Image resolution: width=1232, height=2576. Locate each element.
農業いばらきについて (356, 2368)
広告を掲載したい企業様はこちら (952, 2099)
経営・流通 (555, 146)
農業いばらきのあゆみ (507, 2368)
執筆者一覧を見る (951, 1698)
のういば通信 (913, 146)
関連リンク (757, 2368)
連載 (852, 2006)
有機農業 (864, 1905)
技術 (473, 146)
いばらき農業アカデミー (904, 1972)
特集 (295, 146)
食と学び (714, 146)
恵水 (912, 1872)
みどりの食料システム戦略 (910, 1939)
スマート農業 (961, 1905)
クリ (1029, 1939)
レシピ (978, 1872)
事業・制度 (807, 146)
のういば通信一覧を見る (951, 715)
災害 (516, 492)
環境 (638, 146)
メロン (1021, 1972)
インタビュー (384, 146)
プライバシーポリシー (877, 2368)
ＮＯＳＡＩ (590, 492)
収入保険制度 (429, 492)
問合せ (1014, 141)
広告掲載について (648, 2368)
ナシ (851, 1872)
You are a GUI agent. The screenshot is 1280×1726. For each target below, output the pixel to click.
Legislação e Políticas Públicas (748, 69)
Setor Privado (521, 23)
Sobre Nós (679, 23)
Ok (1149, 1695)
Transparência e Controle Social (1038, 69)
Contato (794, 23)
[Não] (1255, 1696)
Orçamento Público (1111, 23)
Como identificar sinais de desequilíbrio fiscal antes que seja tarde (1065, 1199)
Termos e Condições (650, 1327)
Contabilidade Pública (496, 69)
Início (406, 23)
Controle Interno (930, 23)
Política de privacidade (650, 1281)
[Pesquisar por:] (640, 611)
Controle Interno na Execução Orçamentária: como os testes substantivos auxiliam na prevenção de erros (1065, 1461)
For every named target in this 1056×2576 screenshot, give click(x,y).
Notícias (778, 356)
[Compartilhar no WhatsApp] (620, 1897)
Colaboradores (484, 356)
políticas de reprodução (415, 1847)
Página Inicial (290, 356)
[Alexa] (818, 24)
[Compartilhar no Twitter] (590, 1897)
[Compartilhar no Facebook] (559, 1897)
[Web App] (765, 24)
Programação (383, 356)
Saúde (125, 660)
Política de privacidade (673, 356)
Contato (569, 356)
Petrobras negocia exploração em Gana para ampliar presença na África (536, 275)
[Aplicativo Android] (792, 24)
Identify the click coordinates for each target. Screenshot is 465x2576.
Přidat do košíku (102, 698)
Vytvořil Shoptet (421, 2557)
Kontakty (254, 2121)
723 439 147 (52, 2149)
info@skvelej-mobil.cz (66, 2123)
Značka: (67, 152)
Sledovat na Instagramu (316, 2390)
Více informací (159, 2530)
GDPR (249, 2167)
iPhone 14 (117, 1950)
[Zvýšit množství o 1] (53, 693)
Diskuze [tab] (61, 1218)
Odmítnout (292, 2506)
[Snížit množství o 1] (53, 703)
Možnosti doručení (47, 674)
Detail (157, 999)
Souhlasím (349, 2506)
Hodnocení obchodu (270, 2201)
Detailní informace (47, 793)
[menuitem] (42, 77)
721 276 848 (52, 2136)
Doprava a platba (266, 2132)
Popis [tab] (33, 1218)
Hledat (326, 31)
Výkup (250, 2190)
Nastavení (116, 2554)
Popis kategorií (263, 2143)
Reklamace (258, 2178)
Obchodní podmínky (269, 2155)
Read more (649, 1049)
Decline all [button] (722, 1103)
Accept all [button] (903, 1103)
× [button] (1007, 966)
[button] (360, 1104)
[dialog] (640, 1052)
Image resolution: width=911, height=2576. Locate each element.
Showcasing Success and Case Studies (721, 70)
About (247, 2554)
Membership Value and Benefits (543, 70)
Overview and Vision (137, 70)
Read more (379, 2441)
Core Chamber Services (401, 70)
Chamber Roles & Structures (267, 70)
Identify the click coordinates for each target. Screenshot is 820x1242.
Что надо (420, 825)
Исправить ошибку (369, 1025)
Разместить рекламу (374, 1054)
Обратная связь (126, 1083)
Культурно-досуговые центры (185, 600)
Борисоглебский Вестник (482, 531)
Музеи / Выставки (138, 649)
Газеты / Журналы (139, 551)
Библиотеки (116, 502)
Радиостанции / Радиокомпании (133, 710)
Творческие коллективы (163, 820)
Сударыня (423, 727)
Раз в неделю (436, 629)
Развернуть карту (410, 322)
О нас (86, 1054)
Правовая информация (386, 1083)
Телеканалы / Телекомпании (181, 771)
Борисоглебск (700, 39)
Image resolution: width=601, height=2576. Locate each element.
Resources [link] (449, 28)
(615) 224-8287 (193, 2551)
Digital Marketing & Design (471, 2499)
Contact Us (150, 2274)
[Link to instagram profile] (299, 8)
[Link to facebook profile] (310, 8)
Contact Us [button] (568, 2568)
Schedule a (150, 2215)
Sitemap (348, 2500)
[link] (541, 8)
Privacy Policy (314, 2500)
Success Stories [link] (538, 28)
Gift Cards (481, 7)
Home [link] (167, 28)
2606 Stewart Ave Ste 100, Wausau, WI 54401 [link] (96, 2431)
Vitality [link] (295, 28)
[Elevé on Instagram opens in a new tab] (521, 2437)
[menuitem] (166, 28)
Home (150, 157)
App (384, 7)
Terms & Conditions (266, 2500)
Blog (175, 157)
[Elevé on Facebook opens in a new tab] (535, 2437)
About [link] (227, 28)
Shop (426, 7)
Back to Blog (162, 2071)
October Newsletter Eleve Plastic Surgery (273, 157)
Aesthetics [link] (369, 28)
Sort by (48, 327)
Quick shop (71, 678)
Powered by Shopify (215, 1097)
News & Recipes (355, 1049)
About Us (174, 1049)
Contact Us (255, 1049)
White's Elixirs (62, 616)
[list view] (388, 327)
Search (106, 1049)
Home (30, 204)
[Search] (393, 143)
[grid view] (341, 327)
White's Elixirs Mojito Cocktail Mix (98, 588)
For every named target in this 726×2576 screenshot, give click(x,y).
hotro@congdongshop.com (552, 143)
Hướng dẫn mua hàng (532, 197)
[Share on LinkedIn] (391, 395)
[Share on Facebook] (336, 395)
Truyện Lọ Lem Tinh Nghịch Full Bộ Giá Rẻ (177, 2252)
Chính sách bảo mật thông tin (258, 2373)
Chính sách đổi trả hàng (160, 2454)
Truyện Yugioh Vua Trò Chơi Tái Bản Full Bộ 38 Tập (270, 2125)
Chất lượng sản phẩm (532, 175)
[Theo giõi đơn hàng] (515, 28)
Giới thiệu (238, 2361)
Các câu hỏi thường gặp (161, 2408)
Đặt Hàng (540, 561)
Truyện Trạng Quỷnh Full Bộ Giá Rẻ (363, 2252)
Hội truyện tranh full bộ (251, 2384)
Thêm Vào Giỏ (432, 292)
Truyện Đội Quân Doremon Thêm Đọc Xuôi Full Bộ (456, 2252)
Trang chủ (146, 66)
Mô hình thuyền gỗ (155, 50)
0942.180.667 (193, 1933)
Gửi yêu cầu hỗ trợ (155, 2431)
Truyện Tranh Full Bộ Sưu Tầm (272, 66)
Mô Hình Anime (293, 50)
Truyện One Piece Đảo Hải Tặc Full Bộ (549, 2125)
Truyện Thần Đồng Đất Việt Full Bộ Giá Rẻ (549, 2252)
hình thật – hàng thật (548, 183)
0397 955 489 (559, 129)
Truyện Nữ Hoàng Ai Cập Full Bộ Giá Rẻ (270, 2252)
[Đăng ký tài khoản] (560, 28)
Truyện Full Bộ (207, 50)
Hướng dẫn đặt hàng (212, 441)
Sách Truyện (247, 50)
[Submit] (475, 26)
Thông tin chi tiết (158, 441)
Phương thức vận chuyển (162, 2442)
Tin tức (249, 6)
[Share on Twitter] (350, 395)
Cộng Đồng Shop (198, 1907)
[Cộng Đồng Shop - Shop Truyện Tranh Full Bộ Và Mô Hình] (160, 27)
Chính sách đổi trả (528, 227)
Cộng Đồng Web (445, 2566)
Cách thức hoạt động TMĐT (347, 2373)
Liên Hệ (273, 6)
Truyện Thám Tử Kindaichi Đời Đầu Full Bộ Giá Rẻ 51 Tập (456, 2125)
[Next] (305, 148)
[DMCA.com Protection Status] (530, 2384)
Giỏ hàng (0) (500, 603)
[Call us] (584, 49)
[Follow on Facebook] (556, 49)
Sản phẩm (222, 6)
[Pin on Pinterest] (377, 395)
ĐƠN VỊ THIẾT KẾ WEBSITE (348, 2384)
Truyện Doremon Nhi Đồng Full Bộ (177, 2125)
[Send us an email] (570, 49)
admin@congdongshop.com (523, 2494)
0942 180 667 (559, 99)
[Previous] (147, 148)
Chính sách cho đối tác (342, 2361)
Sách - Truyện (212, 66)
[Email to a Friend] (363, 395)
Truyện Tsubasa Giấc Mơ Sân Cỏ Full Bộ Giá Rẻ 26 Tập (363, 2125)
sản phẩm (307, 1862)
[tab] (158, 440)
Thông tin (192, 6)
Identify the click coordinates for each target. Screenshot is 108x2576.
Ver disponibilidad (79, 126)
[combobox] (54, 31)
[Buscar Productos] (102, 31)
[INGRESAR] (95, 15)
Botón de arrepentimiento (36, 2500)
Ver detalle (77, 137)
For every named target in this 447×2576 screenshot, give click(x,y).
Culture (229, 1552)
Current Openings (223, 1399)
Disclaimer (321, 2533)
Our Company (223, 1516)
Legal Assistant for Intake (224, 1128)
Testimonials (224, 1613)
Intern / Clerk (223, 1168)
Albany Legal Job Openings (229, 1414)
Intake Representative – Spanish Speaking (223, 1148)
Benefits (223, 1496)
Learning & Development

> **Brief**:
Look above for the line with "[Cộng Đồng Shop" and the line with "Current Openings (223, 1399)"; transcribe both and all lines in between, exactly, and nothing else.

> **The completed task**:
[Cộng Đồng Shop - Shop Truyện Tranh Full Bộ Và Mô Hình] (160, 27)
Chính sách đổi trả (528, 227)
Cộng Đồng Web (445, 2566)
Cách thức hoạt động TMĐT (347, 2373)
Liên Hệ (273, 6)
Truyện Thám Tử Kindaichi Đời Đầu Full Bộ Giá Rẻ 51 Tập (456, 2125)
[Next] (305, 148)
[DMCA.com Protection Status] (530, 2384)
Giỏ hàng (0) (500, 603)
[Call us] (584, 49)
[Follow on Facebook] (556, 49)
Sản phẩm (222, 6)
[Pin on Pinterest] (377, 395)
ĐƠN VỊ THIẾT KẾ WEBSITE (348, 2384)
Truyện Doremon Nhi Đồng Full Bộ (177, 2125)
[Send us an email] (570, 49)
admin@congdongshop.com (523, 2494)
0942 180 667 (559, 99)
[Previous] (147, 148)
Chính sách cho đối tác (342, 2361)
Sách - Truyện (212, 66)
[Email to a Friend] (363, 395)
Truyện Tsubasa Giấc Mơ Sân Cỏ Full Bộ Giá Rẻ 26 Tập (363, 2125)
sản phẩm (307, 1862)
[tab] (158, 440)
Thông tin (192, 6)
Identify the click coordinates for each target. Screenshot is 108x2576.
Ver disponibilidad (79, 126)
[combobox] (54, 31)
[Buscar Productos] (102, 31)
[INGRESAR] (95, 15)
Botón de arrepentimiento (36, 2500)
Ver detalle (77, 137)
For every named target in this 447×2576 screenshot, give click(x,y).
Culture (229, 1552)
Current Openings (223, 1399)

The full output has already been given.